Начиная с «Удела человеческого» оселком для испытания личности на подлинность становятся у Мальро «другие», ближние и дальние. В свою главную задачу «жизнь-против-судьбы» писатель вводит ранее отсутствовавшее в ней слагаемое, и она соответственно преломляется иначе, чем прежде: преодоление одиночества видится отныне тем звеном, за которое можно вытянуть всю цепочку «смыслоискательского» решения.
Сосредоточенность именно на этой грани «удела» задается с первых же страниц книги. В ночь накануне восстания Кио прослушивает свое донесение, записанное на граммофонную пластинку, и не может узнать собственный голос: ему кажется, что говорит кто-то совсем чужой.
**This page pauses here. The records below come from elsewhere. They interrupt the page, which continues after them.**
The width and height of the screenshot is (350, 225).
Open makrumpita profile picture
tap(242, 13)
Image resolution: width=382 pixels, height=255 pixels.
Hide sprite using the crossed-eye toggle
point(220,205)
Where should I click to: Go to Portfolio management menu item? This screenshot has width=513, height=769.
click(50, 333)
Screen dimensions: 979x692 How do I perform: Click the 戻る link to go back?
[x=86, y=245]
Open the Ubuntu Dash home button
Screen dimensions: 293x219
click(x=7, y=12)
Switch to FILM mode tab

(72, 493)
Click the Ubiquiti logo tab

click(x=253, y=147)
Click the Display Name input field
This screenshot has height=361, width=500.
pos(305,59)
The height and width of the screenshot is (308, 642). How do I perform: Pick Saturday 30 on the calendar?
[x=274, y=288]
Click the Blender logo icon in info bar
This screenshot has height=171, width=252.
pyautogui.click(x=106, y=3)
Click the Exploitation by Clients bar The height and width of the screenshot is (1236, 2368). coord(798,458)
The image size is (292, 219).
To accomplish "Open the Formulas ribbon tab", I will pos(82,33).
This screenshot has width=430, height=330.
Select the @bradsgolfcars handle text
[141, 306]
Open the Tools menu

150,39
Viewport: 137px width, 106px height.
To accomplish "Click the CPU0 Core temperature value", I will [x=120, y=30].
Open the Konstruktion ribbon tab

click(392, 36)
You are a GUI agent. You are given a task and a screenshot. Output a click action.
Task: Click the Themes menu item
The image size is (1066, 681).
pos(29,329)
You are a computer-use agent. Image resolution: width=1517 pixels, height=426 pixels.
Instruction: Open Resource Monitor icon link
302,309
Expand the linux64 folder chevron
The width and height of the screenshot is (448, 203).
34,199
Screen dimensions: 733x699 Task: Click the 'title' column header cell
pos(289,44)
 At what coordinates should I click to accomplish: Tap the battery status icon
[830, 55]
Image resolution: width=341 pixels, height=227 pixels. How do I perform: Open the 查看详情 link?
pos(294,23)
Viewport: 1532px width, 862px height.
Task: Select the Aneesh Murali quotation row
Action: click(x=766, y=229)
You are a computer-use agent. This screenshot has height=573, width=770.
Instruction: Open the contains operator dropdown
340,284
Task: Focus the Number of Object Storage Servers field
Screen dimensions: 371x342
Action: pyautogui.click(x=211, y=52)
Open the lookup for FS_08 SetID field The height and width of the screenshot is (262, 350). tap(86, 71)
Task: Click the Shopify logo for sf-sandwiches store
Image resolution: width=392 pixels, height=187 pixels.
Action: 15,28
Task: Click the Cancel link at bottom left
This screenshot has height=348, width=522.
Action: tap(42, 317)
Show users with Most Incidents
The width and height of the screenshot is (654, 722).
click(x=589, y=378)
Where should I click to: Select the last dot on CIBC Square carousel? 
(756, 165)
И дело тут не в механичности звучания, а в резкой разнице между тем, как человек воспринимает себя изнутри, и тем, каким он видится себе со стороны, в качестве отчужденного другого. «Голос других слышишь ушами, свой собственный голос – прямо гортанью», самим нутром, и оттого человек является самому себе как «напряженность гораздо большая, чем все остальные». Иными словами, чужая душа – потемки, а для чужих потемки – твоя душа. Одиночество вытекает из полноты каждой отдельной личности для самой себя, из несводимости ее внутреннего самочувствия к словам и поступкам, по которым, однако, окружающие только и могут о ней судить.